I felt this list would appreciate this excellently informed answer, sent
to
me by a colleague, to the question about marine amphibians asked here.
Sincerely,
Loren Coleman
----------
Loren: the living animals we popularly call amphibians (frogs,
caudates and caecilians) represent a highly specialised group (properly
termed lissamphibians). Some studies indicate that lissamphibians are
more closely related to amniotes than they are to other traditional
'amphibians' such as the temnospondyls of the Palaeozoic and
Mesozoic, the baphetids and so on. 'Amphibia' in the traditional sense
is thus probably not a monophyletic group (viz, a group which shares a
single ancestor and includes ALL of its descendants).

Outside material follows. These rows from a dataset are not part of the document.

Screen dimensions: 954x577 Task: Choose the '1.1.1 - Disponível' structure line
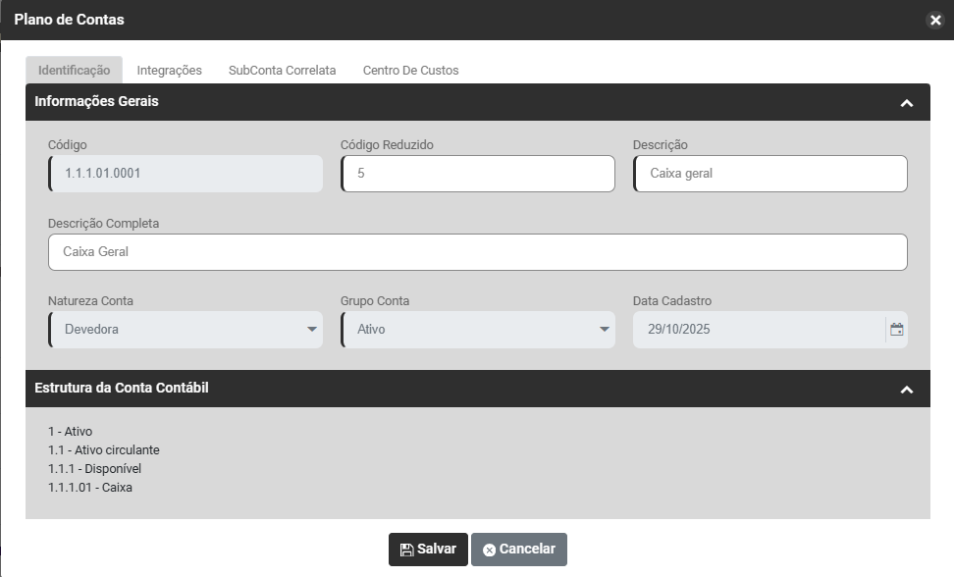click(94, 469)
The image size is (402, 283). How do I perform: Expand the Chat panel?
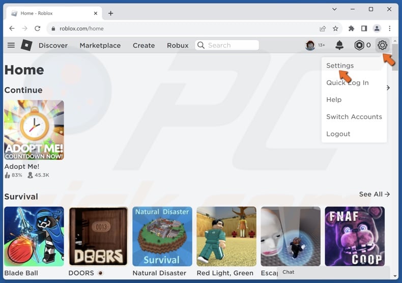333,272
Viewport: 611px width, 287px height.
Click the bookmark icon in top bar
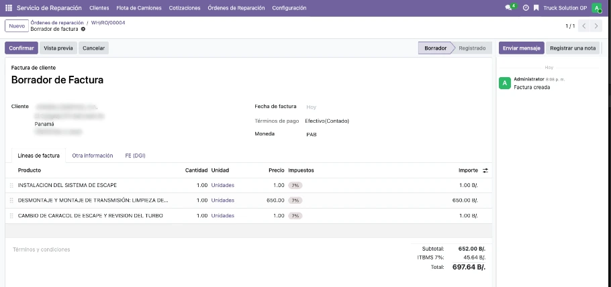(x=536, y=8)
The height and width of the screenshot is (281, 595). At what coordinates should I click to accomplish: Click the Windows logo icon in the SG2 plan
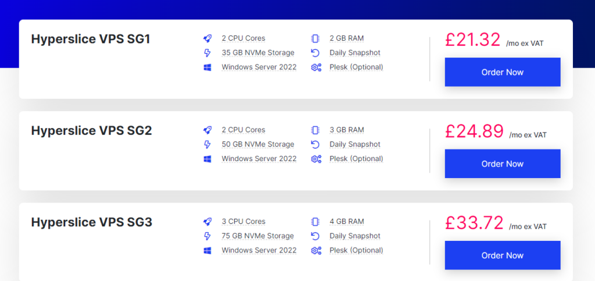point(207,159)
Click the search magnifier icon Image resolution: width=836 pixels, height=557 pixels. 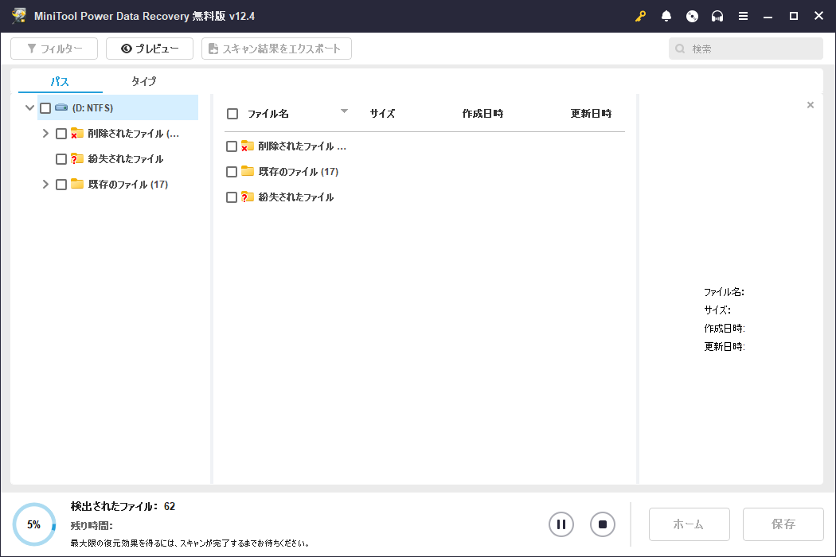click(679, 49)
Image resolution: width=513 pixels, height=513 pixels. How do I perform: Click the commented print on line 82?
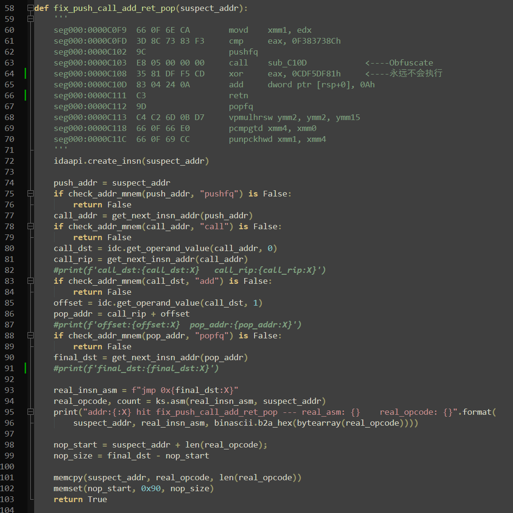[190, 270]
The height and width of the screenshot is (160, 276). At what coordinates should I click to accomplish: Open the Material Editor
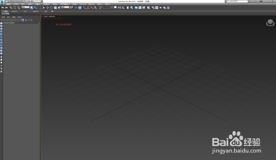tap(148, 8)
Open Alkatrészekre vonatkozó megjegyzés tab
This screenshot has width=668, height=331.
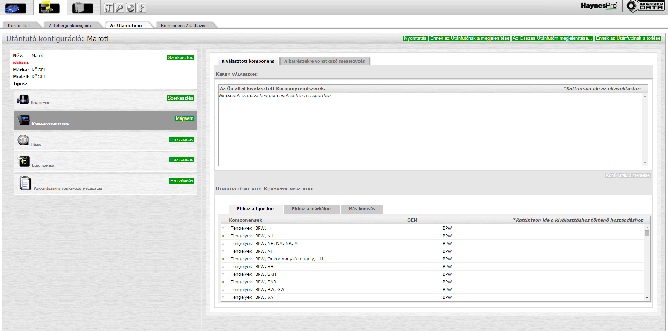(324, 61)
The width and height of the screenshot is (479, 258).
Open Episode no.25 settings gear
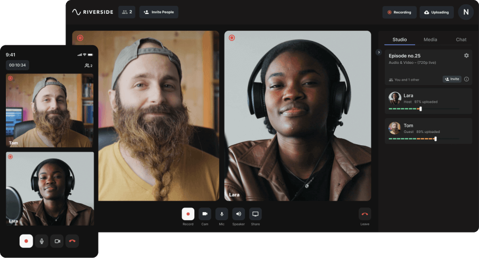(x=466, y=55)
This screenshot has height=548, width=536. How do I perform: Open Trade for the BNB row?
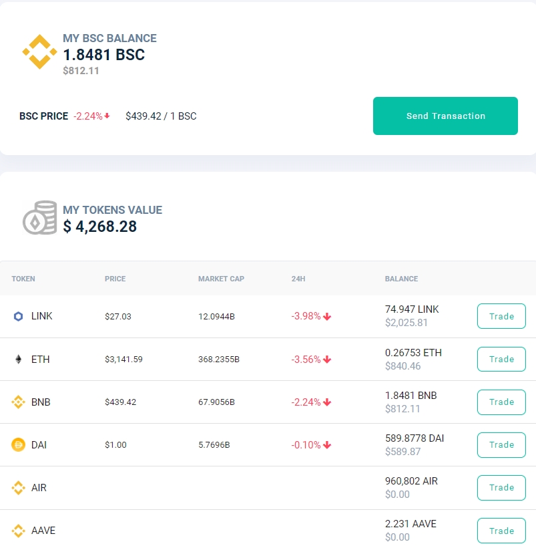[501, 402]
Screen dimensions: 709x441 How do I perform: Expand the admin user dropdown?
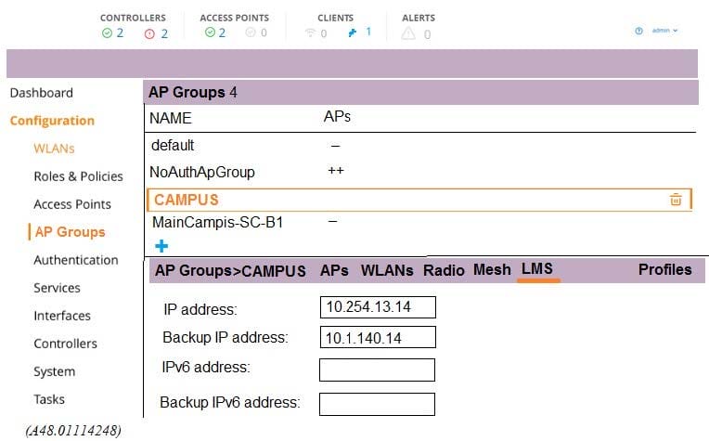click(665, 31)
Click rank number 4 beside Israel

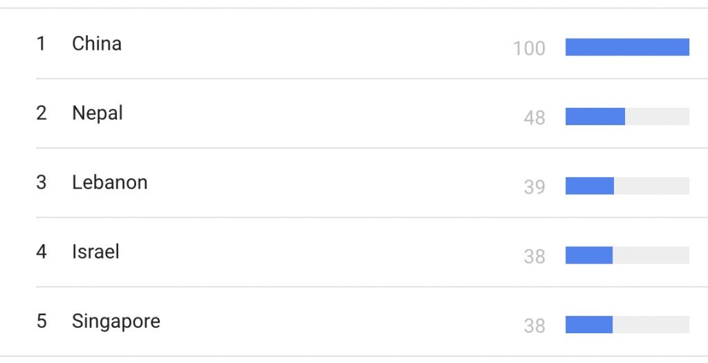point(41,252)
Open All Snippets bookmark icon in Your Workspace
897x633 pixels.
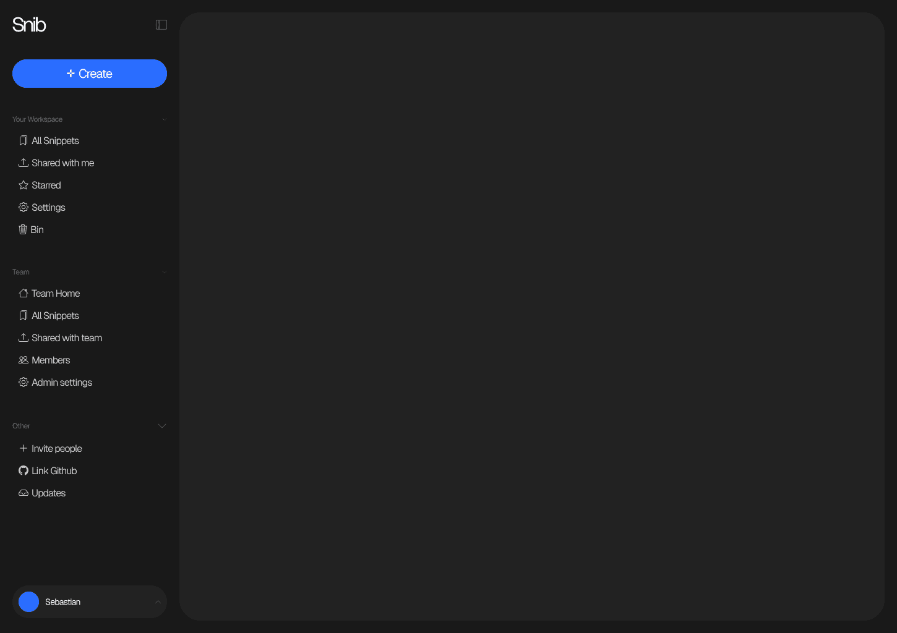pos(24,141)
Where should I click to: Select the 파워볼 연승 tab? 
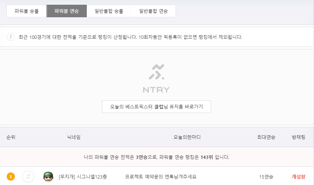(x=67, y=11)
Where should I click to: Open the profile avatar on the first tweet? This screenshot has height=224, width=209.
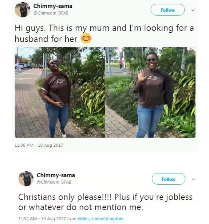click(22, 10)
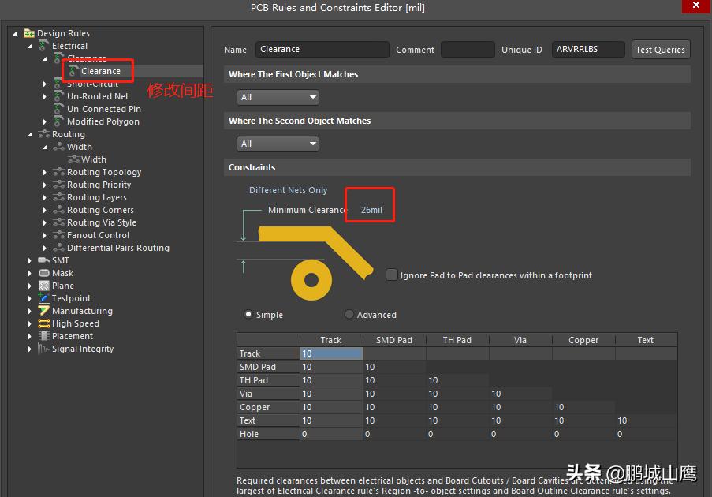Select the Advanced radio button
The height and width of the screenshot is (497, 712).
349,315
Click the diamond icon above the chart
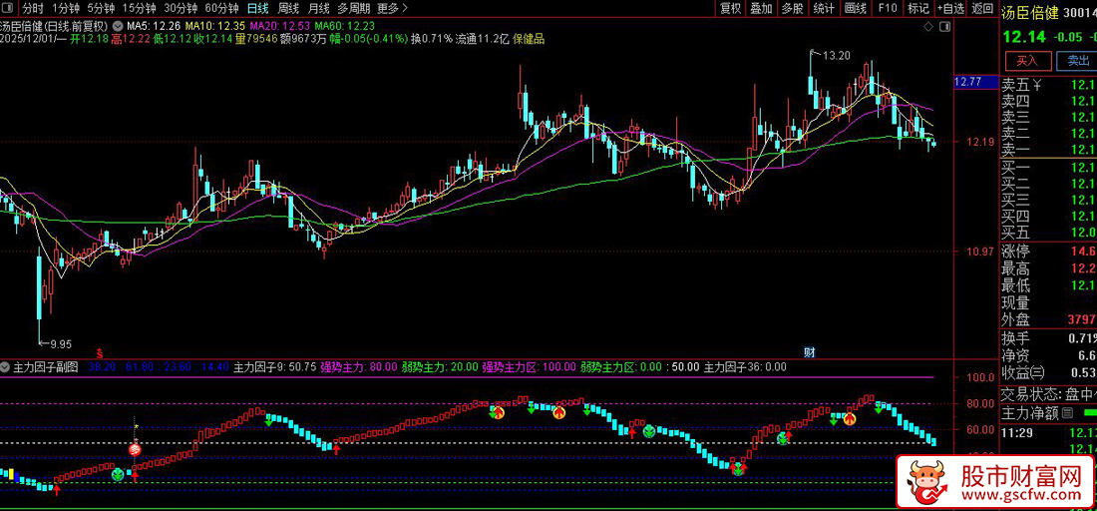This screenshot has height=511, width=1097. (x=926, y=25)
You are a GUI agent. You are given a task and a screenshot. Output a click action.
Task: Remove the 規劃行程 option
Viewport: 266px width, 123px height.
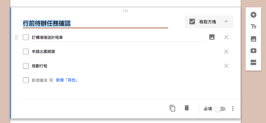coord(226,66)
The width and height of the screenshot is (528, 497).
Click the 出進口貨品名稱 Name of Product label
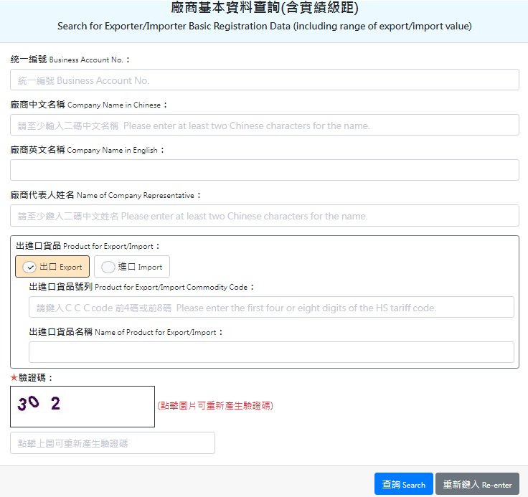coord(126,332)
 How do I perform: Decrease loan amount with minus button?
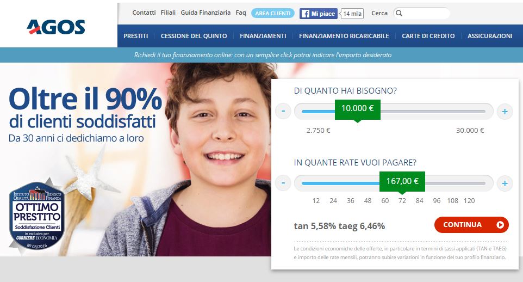point(283,111)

The earliest tetrapods ('primitive amphibians' in traditional parlance)
were almost certainly unlike lissamphibians in physiology and soft-
tissue morphology. They were predominantly scaly-skinned and
presumably with a less permeable integument. Thus they would not
have been as restricted in distribution as lissamphibians are and indeed
some of them come from brackish/semi-marine/marine deposits. As
has already been noted on the list, characterisation of lissamphibians
as
firmly non-marine is not quite right in any case as there are anurans
that can live and even reproduce in saline water (there is a paper that
reviews marine occurrences of lissamphibians - I have it at home
somewhere).=20
FYI, the earliest tetrapods - Devonian forms like _Elginerpeton_,
_Ichthyostega_, _Acanthostega_ and _Ventastega_ - were apparently
denizens of freshwater lakes and ponds and were probably ecologically
similar to the panderichthyid fishes that were their closest relatives.
It
is now widely thought among those who work on these beasts that the
evolution of digits and limbs occurred in shallow water environments,
NOT as a consequence of forced terrestrial locomotion. Basal
tetrapods are all polydactyl (with as many as 7 or 8 digits on hands or
feet) and with either internal or external gills. Digits and limbs may
thus be exaptational structures (viz, they evolved for one purpose -
e.g.
crawling through water weed (cf. frogfishes) - but later proved suitable
for something else, e.g. supporting the body when crawling around on
land). More derived Palaeozoic tetrapods, including the
temnospondyls, lepospondyls and anthracosaurs, radiated extensively
in terrestrial, freshwater and estuarine environments. Lissamphibians
appear to have evolved at the start of the Mesozoic, probably from
lepospondyls. They presumably evolved from freshwater-dependant
forms (in view of freshwater larval stages in the most basal extant
caecilians, anurans and caudates).
There is obviously much more to it than this - the early evolution of
tetrapods and the invasion of the land is a horribly complex area about
which whole books have been written - but the main point is that
extant lissamphibians do not provide us with a great deal of
information about basal tetrapods. Indeed, the closest things to basal
tetrapods today are lungfishes and other sarcopterygian fishes.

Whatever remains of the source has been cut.